Regeling van de Minister van Financiën van 5 december 2014, FM 2014/1861 M, directie Financiële Markten, houdende regels tot vaststelling van het tarief, bedoeld in artikel 11k, derde, van het Besluit Gedragstoezicht financiële ondernemingen Wft voor 2015 (Regeling tarief centrale examenbank Wft 2015)

De Minister van Financiën,

Gelet op artikel 11k, derde lid, van het Besluit Gedragstoezicht financiële ondernemingen Wft;

BESLUIT:

Artikel 1

  • 1. Het door exameninstituten verschuldigde tarief, bedoeld in artikel 11k, derde lid, van het Besluit Gedragstoezicht financiële ondernemingen Wft, bedraagt € 46,– per afgenomen examen.

  • 2. In afwijking van het eerste lid is geen tarief verschuldigd voor een afgenomen examen dat ongeldig is verklaard door het College Deskundigheid Financiële Dienstverlening, tenzij de ongeldigheid te wijten is aan de kandidaat of het exameninstituut dat het examen heeft afgenomen.

Artikel 2

De Regeling tarief centrale examenbank Wft 2014 wordt ingetrokken.

Artikel 3

Deze regeling treedt in werking met ingang van 1 januari 2015.

Artikel 4

Deze regeling wordt aangehaald als: Regeling tarief centrale examenbank Wft 2015.

Deze regeling zal met de toelichting in de Staatscourant worden geplaatst.

De Minister van Financiën, J.R.V.A. Dijsselbloem

TOELICHTING

Algemeen

Het tarief van de leges is met ingang van 1 januari 2015 vastgesteld op € 46,– per afgenomen examen. Dit is gelijk aan het tarief in 2014.

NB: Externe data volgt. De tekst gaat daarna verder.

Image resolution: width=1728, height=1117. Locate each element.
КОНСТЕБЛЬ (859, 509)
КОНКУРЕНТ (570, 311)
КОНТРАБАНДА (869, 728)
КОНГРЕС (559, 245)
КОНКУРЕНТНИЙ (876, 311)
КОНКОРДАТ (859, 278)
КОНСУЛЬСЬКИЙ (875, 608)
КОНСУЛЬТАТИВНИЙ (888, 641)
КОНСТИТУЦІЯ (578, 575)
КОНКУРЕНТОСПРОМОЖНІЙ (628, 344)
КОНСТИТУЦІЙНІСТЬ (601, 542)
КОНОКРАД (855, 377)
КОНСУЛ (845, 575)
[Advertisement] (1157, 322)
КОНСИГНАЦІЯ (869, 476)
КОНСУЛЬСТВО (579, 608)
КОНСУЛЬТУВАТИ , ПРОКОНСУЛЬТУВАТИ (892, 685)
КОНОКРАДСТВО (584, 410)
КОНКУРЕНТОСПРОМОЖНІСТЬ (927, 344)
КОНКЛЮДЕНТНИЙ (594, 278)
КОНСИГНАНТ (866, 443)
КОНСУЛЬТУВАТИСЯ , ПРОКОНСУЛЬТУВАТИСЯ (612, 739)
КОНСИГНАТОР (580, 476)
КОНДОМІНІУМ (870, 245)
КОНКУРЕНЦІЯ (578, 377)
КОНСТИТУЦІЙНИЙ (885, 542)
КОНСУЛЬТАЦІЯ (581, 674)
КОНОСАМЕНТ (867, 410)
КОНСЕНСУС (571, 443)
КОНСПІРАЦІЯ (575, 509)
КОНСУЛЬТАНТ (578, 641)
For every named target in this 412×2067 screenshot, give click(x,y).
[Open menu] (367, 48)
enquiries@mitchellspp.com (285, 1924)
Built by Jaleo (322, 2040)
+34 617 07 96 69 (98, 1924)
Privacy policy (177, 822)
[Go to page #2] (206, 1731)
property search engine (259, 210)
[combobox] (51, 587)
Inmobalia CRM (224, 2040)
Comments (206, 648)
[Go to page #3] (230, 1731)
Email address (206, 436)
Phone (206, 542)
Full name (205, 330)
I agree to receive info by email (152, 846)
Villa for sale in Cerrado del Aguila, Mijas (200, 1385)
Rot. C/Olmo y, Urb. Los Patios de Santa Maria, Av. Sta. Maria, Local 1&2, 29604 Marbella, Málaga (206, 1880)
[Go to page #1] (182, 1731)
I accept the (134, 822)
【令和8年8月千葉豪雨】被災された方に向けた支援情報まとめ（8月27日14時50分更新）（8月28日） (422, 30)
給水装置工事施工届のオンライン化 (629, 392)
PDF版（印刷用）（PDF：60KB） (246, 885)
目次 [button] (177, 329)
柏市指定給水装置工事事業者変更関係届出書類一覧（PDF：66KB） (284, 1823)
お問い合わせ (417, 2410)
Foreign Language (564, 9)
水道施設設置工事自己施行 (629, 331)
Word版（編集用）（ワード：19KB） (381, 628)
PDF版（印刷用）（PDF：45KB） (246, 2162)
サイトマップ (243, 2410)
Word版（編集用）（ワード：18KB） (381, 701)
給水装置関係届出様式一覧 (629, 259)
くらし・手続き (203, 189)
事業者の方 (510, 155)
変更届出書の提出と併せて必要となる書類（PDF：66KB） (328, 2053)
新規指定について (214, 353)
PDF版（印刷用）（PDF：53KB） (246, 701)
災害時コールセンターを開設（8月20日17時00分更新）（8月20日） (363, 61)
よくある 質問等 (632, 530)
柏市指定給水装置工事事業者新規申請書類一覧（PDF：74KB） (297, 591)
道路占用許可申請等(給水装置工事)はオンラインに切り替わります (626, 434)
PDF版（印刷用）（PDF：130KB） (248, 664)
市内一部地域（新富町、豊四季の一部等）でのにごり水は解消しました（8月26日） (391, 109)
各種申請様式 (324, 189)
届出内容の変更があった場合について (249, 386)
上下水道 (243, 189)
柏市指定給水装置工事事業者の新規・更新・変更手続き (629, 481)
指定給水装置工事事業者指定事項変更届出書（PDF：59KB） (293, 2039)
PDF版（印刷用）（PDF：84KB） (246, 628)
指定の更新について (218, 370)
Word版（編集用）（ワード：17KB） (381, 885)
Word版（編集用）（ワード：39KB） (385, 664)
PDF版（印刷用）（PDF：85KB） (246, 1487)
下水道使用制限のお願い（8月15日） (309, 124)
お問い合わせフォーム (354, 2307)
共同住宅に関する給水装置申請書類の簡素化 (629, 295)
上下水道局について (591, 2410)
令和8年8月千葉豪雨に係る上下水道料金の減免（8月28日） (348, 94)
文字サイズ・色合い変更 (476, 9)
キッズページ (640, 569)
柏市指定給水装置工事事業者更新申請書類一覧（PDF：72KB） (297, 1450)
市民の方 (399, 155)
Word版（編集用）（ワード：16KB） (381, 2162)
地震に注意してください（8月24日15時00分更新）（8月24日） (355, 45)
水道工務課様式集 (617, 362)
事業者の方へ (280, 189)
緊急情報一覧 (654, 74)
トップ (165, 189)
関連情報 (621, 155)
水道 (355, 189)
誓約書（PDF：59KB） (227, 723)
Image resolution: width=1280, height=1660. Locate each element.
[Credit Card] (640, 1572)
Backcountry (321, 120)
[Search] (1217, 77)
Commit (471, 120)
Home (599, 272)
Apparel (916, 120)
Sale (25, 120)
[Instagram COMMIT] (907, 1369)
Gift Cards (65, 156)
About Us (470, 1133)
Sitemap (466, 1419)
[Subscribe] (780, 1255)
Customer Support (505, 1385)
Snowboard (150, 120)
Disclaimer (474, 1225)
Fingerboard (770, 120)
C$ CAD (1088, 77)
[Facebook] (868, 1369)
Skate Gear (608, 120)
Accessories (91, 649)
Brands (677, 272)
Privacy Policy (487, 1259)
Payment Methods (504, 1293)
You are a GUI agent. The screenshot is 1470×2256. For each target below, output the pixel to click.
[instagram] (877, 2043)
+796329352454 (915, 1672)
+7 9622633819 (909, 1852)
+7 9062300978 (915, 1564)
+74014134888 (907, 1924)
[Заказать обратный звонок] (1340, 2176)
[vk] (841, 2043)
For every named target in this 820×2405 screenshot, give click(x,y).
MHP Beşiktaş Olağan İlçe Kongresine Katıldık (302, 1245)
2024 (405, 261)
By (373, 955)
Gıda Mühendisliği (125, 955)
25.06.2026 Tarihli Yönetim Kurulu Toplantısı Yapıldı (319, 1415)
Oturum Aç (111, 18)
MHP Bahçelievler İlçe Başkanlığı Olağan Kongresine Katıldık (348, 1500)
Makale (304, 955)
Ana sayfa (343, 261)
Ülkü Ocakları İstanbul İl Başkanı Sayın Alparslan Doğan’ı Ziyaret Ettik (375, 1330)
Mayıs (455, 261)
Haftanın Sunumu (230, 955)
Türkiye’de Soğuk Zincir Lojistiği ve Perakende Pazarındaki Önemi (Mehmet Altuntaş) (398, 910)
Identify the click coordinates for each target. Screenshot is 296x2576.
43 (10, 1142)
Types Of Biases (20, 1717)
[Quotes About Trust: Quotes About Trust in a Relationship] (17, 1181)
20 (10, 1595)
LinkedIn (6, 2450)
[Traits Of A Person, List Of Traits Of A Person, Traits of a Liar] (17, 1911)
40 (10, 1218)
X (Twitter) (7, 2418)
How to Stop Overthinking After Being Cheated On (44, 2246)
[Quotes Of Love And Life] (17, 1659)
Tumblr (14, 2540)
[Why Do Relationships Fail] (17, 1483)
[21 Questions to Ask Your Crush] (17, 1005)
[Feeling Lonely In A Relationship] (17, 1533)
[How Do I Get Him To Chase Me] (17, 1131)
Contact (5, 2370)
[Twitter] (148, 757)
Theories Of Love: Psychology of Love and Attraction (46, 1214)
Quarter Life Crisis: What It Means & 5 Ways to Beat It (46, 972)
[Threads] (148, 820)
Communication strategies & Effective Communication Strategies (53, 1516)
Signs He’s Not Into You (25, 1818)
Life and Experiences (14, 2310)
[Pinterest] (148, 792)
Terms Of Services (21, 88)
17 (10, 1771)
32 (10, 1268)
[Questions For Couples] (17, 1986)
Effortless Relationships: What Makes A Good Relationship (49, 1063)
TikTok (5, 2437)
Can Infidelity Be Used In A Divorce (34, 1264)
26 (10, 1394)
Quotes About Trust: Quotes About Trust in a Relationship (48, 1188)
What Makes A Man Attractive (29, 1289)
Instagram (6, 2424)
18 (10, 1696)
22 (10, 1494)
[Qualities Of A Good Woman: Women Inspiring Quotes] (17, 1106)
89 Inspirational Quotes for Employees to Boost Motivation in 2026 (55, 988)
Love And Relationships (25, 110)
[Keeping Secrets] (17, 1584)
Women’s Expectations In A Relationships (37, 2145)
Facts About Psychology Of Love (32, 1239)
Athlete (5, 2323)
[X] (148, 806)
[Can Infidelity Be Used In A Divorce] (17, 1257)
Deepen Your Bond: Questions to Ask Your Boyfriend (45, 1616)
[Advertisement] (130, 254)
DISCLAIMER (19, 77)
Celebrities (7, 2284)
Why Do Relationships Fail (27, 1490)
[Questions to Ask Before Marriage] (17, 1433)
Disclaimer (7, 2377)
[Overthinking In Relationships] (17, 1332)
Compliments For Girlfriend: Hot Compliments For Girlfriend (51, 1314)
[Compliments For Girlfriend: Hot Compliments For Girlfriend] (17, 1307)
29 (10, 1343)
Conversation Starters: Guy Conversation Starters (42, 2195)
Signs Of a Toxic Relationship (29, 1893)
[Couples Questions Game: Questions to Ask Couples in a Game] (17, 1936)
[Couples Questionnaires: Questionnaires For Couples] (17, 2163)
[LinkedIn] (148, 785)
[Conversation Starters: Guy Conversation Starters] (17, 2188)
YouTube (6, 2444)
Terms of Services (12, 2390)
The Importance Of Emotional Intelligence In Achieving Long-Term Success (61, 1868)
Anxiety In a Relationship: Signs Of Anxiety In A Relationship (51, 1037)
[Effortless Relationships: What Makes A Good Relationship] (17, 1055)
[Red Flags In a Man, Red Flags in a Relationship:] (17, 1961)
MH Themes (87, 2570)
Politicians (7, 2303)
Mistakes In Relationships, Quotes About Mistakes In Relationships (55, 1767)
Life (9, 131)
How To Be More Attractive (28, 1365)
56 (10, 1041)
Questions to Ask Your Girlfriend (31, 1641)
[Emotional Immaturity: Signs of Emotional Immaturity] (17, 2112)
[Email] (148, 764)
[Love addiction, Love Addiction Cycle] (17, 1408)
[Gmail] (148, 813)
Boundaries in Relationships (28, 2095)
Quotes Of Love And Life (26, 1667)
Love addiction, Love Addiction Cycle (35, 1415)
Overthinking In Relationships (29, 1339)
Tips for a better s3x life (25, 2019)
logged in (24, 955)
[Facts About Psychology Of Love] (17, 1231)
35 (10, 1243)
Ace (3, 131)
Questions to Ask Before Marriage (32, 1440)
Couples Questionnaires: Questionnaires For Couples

Verder is in de regeling opgenomen dat er in bepaalde gevallen geen leges verschuldigd zijn indien het examen door het College Deskundigheid Financiële Dienstverlening (CDFD) ongeldig is verklaard. Indien de ongeldigheid te wijten is aan de kandidaat of het exameninstituut dat het examen heeft afgenomen, zijn er wel leges verschuldigd. Voor de volledigheid merk ik op dat een examen dat door een fout of technische storing in de centrale examenbank geen doorgang heeft kunnen vinden of daardoor moest worden afgebroken niet wordt aangemerkt als een afgenomen examen. Het spreekt voor zich dat een exameninstituut hiervoor geen leges verschuldigd is. De Dienst Uitvoering Onderwijs kan via het informatiesysteem inzake beroepskwalificaties, bedoeld in artikel 4:9a, eerste lid, van de Wet op het financieel toezicht, bepalen of de fout of technische storing te wijten is aan de centrale examenbank.